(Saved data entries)

▬▬▬

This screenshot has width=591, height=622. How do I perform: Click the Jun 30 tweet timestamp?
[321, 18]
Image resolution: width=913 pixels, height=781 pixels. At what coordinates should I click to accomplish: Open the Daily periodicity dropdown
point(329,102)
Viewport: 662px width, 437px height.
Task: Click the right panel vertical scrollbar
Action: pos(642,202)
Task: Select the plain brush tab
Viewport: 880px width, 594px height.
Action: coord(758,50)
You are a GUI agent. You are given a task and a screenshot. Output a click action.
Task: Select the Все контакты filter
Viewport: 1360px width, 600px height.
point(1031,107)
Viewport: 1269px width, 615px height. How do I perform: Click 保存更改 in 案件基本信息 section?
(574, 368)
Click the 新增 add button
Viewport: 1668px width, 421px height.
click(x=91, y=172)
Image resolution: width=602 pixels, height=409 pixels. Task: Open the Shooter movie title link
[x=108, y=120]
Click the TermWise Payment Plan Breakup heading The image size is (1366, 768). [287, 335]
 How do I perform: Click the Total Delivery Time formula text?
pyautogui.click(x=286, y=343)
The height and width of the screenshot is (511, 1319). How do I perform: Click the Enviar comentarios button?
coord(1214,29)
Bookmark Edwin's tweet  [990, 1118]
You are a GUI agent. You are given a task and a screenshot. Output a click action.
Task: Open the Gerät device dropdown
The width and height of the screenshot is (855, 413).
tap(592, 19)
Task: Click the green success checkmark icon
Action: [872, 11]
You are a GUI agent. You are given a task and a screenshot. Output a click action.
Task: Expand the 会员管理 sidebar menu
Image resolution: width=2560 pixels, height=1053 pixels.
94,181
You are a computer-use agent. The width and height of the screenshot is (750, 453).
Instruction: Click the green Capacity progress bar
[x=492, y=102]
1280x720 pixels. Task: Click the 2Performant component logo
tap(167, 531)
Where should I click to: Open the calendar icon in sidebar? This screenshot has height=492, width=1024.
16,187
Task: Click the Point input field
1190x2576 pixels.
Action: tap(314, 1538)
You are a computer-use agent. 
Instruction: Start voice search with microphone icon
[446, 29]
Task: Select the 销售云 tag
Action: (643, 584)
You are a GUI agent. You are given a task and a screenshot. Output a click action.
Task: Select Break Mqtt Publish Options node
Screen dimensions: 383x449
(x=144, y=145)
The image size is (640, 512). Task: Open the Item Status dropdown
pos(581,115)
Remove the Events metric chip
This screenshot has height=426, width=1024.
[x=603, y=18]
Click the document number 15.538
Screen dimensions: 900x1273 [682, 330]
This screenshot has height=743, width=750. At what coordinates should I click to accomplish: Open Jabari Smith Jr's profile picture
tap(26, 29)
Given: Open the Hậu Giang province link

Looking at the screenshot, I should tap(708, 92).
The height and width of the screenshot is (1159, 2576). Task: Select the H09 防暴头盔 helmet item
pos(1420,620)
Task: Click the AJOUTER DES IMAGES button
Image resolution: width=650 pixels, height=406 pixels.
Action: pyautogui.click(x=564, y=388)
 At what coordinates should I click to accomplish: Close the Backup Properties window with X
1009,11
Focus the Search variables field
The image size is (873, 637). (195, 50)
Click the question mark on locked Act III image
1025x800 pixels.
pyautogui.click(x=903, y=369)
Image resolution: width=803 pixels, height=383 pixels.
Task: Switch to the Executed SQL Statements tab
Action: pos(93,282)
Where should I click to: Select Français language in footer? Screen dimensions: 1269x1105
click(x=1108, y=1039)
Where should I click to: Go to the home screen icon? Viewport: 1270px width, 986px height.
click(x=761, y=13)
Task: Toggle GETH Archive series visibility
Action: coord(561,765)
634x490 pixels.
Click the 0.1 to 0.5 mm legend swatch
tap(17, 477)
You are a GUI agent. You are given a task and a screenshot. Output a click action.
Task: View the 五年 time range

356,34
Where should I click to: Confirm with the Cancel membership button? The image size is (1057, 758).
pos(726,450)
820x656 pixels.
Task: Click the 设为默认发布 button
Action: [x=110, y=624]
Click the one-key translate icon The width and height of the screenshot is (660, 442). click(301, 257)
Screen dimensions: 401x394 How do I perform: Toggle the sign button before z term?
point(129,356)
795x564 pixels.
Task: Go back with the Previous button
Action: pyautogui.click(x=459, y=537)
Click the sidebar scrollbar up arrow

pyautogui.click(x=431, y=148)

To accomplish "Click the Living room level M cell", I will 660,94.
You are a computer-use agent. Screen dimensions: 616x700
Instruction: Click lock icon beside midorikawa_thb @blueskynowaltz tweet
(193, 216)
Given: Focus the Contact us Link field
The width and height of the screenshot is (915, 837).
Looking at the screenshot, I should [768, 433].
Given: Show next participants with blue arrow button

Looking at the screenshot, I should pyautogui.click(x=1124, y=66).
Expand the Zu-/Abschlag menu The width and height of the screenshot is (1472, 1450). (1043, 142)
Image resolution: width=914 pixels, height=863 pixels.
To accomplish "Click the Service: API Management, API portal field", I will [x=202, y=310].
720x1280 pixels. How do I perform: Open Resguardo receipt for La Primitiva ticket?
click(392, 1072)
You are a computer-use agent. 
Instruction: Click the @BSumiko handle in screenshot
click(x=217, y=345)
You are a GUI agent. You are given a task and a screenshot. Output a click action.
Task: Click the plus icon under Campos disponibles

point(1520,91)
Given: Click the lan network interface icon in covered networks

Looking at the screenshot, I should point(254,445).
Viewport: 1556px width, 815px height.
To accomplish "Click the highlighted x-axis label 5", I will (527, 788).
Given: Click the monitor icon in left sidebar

▬▬▬

Goal of the exercise:
The expected answer is an exact copy of the lines above, beginning at the line with "The width and height of the screenshot is (855, 413)." and ending at the line with "Task: Expand the 会员管理 sidebar menu", with both ends in.

Response box:
The width and height of the screenshot is (855, 413).
tap(592, 19)
Task: Click the green success checkmark icon
Action: [872, 11]
You are a GUI agent. You are given a task and a screenshot. Output a click action.
Task: Expand the 会员管理 sidebar menu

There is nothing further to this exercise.